MR thermography combined with damage modeling algorithms can be used to optimize the delivery of therapeutic heat to tumor targets. (A) Schematic of experimental design. The entire set-up was placed within the magnet of a 7T MRI. A YAG laser tuned to 1064 nm served as the laser source and the phantom was exposed to a total fixed radiant energy of approximately 100 J/cm² using either a high power, short duration pulse (10 W/cm²; 9.6 s; refered to as the “short pulse”) or a low power, longer duration pulse (3 W/cm²; 32 s; referred to as the “long pulse”). (B) Time evolution of the average temperature measured by MR thermometry achieved in the MWCNT inclusion: Temperature increased approximately linearly with time in response to both long and short pulse irradiation with a rate of average temperature increase of 1.89 and 0.38 °C s^-1 and for the short and long pulse heating, respectively. Notably, the ratio of these heating rates is about 5 and is significantly greater than the ratio of heating powers (3.3), suggesting more heat diffuses away from the heated region during long pulse heating. (C) Temperature maps calculated by PRF MR thermometry of a coronal slice across the MWCNT inclusion and surrounding nanotube-free phantom generated at the time the laser was turned off.

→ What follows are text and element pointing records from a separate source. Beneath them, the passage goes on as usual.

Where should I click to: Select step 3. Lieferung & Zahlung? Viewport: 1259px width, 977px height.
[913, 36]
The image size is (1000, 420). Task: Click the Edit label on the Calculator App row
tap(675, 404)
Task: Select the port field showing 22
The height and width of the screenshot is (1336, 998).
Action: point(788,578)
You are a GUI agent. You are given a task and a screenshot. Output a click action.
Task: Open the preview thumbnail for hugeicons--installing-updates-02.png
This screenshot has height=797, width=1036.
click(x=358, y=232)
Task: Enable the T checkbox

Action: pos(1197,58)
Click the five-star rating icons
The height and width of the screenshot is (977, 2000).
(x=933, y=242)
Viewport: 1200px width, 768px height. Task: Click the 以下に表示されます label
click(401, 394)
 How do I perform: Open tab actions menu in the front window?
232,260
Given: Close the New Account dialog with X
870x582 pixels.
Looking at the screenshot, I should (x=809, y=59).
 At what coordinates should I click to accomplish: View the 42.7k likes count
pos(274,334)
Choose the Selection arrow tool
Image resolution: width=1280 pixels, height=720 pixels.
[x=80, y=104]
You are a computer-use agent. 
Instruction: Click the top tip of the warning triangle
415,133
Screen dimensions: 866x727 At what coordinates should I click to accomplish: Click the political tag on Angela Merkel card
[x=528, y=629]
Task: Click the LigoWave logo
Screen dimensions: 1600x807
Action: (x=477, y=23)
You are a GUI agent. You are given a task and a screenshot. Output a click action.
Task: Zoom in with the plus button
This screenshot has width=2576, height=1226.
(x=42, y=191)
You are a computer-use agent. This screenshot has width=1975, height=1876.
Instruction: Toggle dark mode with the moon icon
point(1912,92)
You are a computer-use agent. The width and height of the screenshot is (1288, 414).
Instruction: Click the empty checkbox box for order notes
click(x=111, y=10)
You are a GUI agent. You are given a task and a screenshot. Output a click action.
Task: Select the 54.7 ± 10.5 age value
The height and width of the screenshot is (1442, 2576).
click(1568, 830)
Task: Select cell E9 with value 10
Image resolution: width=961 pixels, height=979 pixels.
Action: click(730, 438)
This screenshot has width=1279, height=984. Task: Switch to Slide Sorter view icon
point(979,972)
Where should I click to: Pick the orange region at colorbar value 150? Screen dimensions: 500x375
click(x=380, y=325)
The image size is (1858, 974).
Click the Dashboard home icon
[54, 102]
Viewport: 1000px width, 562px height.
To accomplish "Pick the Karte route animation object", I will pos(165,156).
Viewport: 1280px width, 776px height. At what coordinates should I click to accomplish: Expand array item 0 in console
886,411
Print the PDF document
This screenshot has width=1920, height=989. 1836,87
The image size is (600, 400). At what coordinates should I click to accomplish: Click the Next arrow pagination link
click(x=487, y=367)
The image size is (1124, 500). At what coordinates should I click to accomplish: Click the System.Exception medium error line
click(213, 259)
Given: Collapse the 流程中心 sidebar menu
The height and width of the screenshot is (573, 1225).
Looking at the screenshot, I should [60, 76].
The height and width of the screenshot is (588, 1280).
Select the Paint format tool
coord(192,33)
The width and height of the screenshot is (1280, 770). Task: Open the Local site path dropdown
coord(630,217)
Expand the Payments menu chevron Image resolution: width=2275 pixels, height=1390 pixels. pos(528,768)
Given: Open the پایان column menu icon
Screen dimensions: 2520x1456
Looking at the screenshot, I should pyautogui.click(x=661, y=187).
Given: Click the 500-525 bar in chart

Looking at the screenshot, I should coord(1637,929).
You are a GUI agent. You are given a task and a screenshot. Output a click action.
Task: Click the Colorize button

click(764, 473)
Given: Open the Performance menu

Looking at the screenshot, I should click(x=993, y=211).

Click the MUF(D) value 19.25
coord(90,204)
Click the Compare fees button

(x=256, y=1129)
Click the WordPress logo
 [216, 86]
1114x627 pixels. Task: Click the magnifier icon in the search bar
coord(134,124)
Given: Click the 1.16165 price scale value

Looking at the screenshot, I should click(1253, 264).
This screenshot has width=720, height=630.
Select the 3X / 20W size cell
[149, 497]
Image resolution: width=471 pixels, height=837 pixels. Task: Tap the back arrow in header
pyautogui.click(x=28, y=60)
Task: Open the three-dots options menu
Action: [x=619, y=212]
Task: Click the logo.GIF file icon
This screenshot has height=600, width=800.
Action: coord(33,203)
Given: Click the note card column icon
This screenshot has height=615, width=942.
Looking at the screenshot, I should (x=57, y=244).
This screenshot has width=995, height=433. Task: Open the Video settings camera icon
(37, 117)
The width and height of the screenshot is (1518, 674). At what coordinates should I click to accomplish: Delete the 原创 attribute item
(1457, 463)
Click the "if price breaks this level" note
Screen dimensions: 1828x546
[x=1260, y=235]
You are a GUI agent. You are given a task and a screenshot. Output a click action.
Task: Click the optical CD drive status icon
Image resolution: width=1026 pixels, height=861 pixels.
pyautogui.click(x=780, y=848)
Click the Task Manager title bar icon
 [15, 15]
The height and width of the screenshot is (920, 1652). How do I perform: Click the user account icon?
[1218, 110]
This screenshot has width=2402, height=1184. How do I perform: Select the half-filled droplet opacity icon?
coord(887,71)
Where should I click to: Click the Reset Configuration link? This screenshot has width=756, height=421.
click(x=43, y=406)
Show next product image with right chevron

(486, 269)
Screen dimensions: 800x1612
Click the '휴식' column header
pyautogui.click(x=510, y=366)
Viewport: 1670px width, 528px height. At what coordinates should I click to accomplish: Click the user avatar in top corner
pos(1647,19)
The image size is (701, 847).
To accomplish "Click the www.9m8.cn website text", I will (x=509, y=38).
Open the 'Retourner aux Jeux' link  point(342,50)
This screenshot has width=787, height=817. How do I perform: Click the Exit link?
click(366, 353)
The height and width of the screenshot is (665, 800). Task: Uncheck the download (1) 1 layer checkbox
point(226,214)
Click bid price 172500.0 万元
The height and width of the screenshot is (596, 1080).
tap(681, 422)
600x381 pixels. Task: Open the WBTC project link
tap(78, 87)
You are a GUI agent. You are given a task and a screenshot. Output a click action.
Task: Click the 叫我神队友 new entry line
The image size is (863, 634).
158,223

A temperature contour for which the peak temperature reached 43 °C (green curve) is shown. The images clearly show that heat is more localized following the short pulse treatment. Thermal damage contours calculated for 100 or 200 cumulative equivalent minutes at 43°C (100CEM43 (pink curve) and the 240CEM43 thresholds (blue curve)) and contours calculated using the Arrhenius damage integral are shown. Thermal necrosis is predicted to begin when the Arrhenius integral equals 1 (light blue curve), which is roughly equivalent to 100CEM43. Ninety-nine percent of cells are predicted to die when the Arrhenius integral equals 4.6 (dark blue curve), which is roughly equivalent to 240CEM43. Note that 99% cell death as calculated by the Arrhenius damage integral was not achieved using long laser pulse heating. Thus, for a fixed radiant exposure, short pulse heating of CNTs leads to a higher maximum temperature, a more rapid rate of temperature increase, more localized heating, and greater therapeutic efficacy. Adapted and reproduced with permission from Xie et al. Phys. Med. Biol. 57 (2012) 5765-75.

Figure 5

Summary of important parameters which must be assessed for successful clinical translation of CNMTT. To maximize treatment efficacy and minimize collateral damage due to heat spread, laser irradiation parameters (irradiance, duration, duty cycle) must be carefully matched to the NIR absorptive characteristics and distribution of the CNTs as well as the thermal properties of the targeted and surrounding tissue. These parameters are highly interrelated and must be balanced with the underlying biology and biophysics of the tumor target. An understanding of both the NIR absorptive and thermal dispersive qualities of the tumor target is needed. Specific issues related to the sensitivity of the tumor and surrounding tissue to thermal ablation must be identified. Treatment should be compatible with a non-invasive thermal mapping modality (such as proton resonance frequency shift magnetic resonance (MR) thermography) to monitor temperature localization.